In a significant development that could reshape the AI landscape, Snowflake CEO Marc Benioff has highlighted the competitive edge of Zhipu AI's GLM-5.2 model, which performs nearly on par with Anthropic's Claude Opus 4.7 in coding benchmarks—while costing a fraction of the price.
The comparison was conducted using a Snowflake benchmark that evaluated both models across 103 coding tasks. According to the results, GLM-5.2 achieved performance levels comparable to Claude Opus 4.7, but at just one-fifth the cost per output token. However, the Chinese model consumes nearly twice as many tokens per task, which may offset some of its cost advantages in certain use cases.

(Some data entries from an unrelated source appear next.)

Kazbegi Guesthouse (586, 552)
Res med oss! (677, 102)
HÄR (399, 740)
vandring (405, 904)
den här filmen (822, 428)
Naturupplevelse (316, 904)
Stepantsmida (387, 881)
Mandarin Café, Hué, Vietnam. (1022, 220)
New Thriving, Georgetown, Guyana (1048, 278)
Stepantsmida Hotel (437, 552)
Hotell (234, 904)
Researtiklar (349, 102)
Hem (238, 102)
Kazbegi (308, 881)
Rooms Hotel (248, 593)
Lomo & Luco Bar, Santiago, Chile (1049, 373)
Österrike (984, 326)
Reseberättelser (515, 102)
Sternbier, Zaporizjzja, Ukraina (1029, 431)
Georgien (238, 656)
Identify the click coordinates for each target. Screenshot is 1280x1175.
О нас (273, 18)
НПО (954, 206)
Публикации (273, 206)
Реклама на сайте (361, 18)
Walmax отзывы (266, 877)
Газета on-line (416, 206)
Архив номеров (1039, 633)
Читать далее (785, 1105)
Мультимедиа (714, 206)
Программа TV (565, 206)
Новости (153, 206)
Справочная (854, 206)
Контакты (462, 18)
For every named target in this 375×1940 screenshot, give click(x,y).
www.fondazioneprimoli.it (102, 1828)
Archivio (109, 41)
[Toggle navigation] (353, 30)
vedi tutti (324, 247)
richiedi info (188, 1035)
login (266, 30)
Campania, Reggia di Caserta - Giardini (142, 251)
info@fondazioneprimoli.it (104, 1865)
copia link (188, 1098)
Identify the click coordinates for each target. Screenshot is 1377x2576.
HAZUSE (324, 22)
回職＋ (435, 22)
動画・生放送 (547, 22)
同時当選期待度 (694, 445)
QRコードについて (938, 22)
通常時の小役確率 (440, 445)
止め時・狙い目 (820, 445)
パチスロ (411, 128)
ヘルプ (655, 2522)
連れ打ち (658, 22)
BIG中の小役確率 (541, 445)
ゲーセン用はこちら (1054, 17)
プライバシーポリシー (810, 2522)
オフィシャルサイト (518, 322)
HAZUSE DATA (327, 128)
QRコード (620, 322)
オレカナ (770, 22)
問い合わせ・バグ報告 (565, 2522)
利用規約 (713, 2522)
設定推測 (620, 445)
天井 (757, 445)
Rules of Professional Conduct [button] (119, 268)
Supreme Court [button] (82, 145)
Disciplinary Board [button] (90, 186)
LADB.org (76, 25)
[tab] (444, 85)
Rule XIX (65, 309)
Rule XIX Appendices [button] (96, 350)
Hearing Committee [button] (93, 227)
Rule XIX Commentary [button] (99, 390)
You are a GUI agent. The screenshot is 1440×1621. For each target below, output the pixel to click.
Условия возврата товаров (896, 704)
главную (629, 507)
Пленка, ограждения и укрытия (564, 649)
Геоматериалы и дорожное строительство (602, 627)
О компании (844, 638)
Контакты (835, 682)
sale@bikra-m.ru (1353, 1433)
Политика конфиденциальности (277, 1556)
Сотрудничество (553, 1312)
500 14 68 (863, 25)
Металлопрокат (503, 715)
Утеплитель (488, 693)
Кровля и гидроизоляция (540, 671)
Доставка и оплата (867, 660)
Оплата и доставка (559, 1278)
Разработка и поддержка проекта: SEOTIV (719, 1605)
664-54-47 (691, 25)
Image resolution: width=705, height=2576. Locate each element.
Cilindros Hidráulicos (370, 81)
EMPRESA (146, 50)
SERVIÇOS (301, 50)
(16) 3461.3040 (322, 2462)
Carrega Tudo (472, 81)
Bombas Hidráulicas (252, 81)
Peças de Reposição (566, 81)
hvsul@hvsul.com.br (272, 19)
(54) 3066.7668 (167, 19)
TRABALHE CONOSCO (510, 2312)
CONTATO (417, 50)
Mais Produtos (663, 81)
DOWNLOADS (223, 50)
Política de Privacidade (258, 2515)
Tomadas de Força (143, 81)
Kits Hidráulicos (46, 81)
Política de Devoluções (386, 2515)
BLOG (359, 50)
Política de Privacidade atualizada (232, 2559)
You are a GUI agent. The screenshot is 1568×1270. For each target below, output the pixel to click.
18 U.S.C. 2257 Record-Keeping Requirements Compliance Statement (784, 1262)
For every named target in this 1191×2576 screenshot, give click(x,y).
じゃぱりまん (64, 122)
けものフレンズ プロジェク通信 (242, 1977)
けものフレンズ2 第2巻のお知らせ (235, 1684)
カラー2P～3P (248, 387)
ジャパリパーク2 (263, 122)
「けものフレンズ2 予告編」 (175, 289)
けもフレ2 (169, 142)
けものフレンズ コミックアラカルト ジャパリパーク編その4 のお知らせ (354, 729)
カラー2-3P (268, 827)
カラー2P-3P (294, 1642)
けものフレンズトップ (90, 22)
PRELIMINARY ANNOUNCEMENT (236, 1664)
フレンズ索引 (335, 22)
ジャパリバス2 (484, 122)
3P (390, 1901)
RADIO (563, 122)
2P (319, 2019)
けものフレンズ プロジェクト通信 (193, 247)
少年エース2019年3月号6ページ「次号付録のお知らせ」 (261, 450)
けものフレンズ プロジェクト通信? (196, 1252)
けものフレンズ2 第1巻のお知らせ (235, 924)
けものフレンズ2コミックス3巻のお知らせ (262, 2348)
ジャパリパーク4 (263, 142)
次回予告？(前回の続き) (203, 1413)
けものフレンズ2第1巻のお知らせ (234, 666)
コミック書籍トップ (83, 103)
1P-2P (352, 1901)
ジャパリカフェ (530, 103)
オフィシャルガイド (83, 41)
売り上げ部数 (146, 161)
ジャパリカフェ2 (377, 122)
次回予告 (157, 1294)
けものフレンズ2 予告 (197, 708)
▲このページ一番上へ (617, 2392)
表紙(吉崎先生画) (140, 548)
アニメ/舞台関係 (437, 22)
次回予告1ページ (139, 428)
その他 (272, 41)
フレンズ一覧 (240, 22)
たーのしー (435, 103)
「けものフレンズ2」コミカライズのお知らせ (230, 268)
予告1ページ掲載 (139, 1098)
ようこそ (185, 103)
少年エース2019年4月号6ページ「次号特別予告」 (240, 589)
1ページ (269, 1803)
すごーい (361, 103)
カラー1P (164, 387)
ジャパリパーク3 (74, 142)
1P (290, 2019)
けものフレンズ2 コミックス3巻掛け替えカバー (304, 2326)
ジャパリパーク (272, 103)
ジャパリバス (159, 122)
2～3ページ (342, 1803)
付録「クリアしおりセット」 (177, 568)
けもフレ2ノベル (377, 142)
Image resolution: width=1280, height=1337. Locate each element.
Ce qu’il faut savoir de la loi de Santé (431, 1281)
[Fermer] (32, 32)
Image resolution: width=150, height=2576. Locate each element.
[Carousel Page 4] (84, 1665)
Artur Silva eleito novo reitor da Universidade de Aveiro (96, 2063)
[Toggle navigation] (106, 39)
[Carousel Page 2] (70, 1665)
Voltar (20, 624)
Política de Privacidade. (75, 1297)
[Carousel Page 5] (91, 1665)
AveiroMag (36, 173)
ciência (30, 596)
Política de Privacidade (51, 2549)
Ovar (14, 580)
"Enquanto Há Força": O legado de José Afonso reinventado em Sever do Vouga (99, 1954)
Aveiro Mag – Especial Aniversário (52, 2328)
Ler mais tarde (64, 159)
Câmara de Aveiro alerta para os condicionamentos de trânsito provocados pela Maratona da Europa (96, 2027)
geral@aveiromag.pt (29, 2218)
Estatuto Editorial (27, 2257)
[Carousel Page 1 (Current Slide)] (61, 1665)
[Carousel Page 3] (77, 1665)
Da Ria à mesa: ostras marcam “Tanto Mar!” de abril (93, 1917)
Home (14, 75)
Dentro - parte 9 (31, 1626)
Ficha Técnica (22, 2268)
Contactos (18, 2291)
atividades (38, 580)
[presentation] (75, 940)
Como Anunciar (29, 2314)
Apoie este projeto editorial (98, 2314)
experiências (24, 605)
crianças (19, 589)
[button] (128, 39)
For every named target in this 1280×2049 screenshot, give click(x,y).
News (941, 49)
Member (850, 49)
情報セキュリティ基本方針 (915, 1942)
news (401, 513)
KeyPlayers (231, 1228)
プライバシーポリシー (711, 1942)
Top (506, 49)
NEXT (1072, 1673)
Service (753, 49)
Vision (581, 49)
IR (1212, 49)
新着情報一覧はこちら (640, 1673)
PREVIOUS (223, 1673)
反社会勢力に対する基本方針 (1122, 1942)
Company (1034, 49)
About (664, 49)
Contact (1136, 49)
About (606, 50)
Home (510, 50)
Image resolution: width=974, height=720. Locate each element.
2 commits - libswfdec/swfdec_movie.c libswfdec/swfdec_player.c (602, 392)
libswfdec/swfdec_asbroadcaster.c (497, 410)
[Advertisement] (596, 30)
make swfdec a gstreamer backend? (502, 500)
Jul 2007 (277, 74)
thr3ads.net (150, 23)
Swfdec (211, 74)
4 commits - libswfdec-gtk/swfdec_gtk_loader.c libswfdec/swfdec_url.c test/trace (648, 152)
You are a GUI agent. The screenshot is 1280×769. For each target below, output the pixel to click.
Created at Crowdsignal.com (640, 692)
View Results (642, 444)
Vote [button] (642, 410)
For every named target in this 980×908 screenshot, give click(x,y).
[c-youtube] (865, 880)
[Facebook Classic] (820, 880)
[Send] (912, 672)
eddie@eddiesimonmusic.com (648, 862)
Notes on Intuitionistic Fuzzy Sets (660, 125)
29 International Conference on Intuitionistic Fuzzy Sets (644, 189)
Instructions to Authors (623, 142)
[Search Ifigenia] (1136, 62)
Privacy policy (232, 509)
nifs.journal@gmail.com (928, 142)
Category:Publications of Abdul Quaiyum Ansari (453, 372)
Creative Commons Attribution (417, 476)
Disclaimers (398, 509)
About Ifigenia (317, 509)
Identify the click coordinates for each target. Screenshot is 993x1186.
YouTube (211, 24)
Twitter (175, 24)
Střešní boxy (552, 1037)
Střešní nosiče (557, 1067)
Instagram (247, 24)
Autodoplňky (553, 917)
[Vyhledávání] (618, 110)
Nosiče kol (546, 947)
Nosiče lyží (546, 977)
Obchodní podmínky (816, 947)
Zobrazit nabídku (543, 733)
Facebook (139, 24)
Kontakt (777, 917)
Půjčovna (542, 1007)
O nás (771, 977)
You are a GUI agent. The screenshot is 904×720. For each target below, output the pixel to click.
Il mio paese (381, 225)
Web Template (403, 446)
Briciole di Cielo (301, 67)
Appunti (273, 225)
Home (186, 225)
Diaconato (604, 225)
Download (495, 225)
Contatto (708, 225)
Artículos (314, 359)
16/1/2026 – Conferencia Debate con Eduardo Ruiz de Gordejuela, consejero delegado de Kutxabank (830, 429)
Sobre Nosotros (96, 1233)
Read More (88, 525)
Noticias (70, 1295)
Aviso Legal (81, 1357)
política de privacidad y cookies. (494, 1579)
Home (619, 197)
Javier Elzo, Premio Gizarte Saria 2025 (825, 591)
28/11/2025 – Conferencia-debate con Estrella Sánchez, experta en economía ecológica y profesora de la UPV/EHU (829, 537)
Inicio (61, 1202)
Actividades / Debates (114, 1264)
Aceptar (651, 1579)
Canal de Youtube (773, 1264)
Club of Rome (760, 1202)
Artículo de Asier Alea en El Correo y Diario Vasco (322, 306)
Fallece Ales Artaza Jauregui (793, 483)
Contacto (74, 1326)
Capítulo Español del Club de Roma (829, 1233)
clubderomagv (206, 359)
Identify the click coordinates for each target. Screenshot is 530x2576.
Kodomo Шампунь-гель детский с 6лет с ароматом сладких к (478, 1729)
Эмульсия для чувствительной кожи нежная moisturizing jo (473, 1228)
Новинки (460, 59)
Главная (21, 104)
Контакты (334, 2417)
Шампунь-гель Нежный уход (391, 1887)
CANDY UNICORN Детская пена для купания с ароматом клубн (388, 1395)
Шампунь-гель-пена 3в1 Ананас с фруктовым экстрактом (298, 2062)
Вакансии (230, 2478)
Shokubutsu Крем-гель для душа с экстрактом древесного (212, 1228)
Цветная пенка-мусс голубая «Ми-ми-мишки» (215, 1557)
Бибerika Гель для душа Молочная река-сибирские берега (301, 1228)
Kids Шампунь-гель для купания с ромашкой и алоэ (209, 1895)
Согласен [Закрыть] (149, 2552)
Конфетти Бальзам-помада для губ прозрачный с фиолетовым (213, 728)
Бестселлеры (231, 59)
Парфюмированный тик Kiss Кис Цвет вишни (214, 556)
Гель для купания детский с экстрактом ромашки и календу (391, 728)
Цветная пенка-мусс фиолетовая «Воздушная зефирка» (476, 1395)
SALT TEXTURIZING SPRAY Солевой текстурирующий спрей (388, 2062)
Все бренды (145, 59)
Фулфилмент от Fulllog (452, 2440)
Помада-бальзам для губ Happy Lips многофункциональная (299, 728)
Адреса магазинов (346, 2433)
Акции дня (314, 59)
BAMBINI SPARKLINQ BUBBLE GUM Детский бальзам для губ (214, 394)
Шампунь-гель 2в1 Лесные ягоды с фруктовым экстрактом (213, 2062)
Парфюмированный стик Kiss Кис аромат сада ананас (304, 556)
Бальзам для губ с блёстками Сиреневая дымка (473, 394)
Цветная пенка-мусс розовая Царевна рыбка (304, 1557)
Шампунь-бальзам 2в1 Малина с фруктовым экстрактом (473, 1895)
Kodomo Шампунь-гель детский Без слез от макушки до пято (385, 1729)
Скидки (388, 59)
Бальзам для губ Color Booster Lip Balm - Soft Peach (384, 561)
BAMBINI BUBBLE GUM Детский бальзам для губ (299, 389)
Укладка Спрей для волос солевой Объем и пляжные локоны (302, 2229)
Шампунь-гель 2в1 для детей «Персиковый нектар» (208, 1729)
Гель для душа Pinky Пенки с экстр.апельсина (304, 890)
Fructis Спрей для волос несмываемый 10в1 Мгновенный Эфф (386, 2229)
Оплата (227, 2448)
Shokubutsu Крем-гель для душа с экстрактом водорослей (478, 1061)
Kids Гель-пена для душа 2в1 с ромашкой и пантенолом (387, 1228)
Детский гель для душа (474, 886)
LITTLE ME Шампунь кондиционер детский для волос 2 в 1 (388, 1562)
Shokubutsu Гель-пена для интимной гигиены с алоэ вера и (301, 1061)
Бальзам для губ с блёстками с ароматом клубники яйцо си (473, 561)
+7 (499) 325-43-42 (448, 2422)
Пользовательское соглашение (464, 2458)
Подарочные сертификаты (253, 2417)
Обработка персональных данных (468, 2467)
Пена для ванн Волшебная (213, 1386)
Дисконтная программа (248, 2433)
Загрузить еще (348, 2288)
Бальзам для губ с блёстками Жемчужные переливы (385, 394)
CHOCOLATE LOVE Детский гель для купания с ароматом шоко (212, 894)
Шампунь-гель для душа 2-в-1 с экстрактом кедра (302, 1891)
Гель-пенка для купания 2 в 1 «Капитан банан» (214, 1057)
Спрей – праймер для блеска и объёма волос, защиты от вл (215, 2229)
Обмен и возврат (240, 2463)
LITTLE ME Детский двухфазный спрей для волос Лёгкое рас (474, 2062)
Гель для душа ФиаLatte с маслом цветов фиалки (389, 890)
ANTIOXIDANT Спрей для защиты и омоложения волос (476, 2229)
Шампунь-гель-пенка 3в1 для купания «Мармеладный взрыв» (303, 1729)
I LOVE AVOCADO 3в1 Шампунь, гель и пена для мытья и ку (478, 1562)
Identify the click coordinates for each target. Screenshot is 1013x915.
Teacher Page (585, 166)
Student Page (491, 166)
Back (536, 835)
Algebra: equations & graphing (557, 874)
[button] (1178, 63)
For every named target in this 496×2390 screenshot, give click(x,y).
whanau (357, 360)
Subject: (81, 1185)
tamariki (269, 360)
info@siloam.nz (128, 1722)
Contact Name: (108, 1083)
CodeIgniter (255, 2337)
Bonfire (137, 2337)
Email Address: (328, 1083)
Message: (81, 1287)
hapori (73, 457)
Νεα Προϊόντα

Implications for the AI Industry
This finding underscores a growing trend in the AI industry: the emergence of high-performing, cost-effective models from non-Western developers. As Zhipu AI’s GLM-5.2 demonstrates, advancements in AI capabilities are no longer confined to U.S.-based companies like Anthropic and OpenAI. The pricing disparity could put significant pressure on the valuations and business models of Western AI labs, especially as enterprises increasingly prioritize cost-efficiency without sacrificing performance.
Market Dynamics and Future Outlook
The performance and cost data suggest a potential shift in how organizations approach AI model selection. While Claude Opus 4.7 remains a benchmark for high-end reasoning and generation, GLM-5.2's efficiency in terms of cost per output token may make it an attractive alternative for cost-conscious enterprises. This could lead to increased competition and innovation in the global AI space, as companies seek to balance performance with affordability.
As the AI industry continues to evolve, the rise of models like GLM-5.2 signals a broader democratization of AI capabilities, challenging the dominance of traditional Western players and opening new possibilities for global collaboration and competition.